Zastanawiam się czasami, jakie smaki kojarzą mi się z dzieciństwem. U góry stawki będzie na pewno smak marakui (passion fruit, passiflora), który to zdobywany był przez rodziców w Pewexach lub przysyłany w paczkach od rodziny z USA. Coś zupełnie magicznego. Jak dla mnie, mającego 7 lat, kwintesencja tropików. Po zamknięciu Pewexów, smak dla mnie praktycznie zapomniany. Prawie nie ma możliwości zakupienia soku z marakui. Natomiast zupełnym przypadkiem trafiłem na świeże owoce w Tesco.

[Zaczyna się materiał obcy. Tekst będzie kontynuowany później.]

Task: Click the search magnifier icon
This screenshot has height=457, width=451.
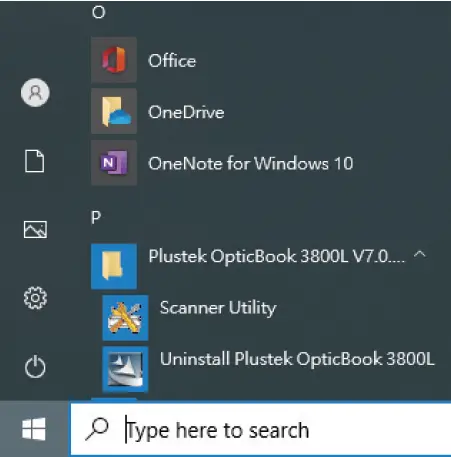Action: (x=97, y=429)
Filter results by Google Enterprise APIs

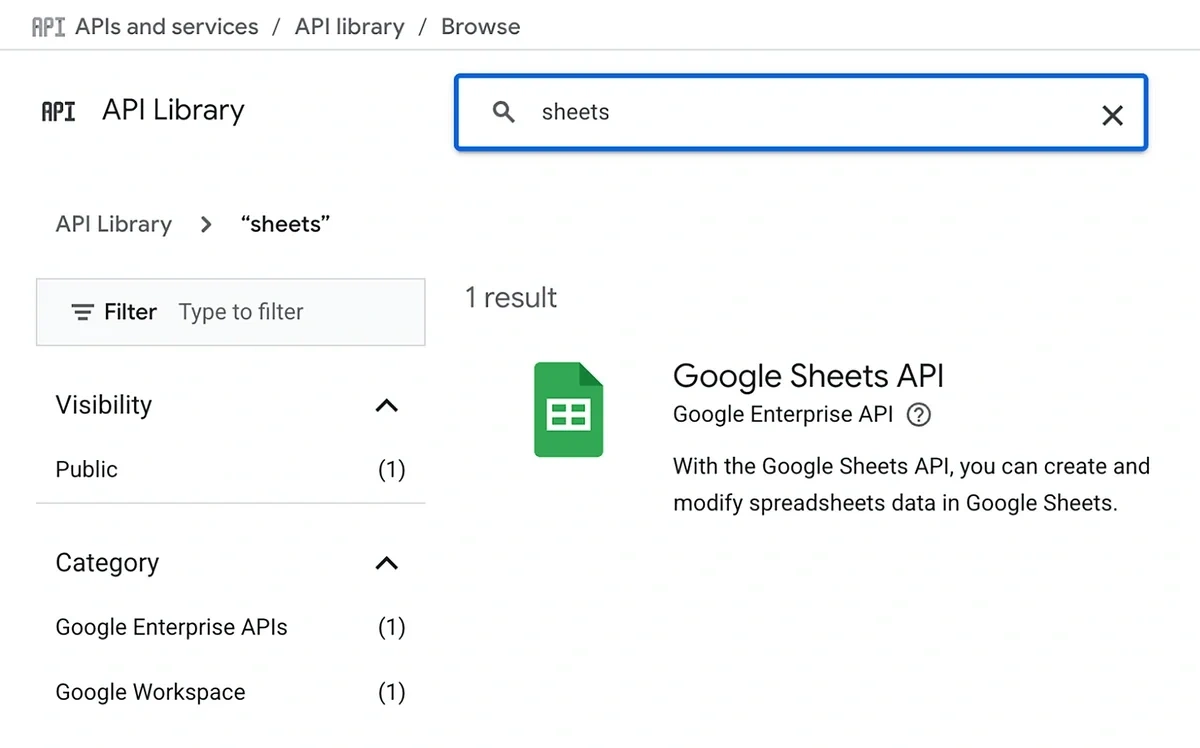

Przed zakupem passiflory, wydarzyło się coś, co skłoniło mnie do wymyślenia klasycznego, włoskiego deseru na nowo. Moja koleżanka, Ania, zapytała się czy można zrobić tiramisu bez cukru, którego unika. Pierwsze, co pomyślałem - co za problem - wystarczy go nie dodawać,w końcu nie jest to jakiś niezbędny składnik. Po prostu, przyjęło się, że deser powinien być słodki. Co jeśli zastąpię go naturalnym słodzikiem? No właśnie nic. Poszedłem więc o krok dalej. Postanowiłem zrobić "dietetyczną" wersję tiramisu, z charakterem. Po pierwsze, zamieniłem tradycyjne biszkopty na żytnie chrupkie chlebki, które mają o połowę mniej kalorii niż zwykłe ciastka. Nie pamiętam dokładnie, jak się nazywały, bo opakowanie wyrzuciłem. Ważne byście starali się poszukać zdrowszej alternatywy. Jest to ważne szczególnie dla osób "bezglutenowych". Ja swoje tiramisu dosłodziłem stewią, która jest wyciągiem z rośliny o tej samej nazwie. Marakuja dodaje tutaj wyjątkowego, kwaśno-tropikalnego smaczku. Zachęcam do eksperymentowania z deserami, które mogą być jednocześnie pyszne i zdrowe.
Wykonanie:
1. Żółtka ubij z 2 łyżeczkami stewii (możesz użyć 2 łyżek innego substytutu cukru). Dodaj serek mascarpone oraz miąższ z 1,5 marakui, startą skórkę z cytryny oraz prawie cały sok z połowy cytryny. Dodaj ok. 20 ml brandy. Utrzyj na gładką masę.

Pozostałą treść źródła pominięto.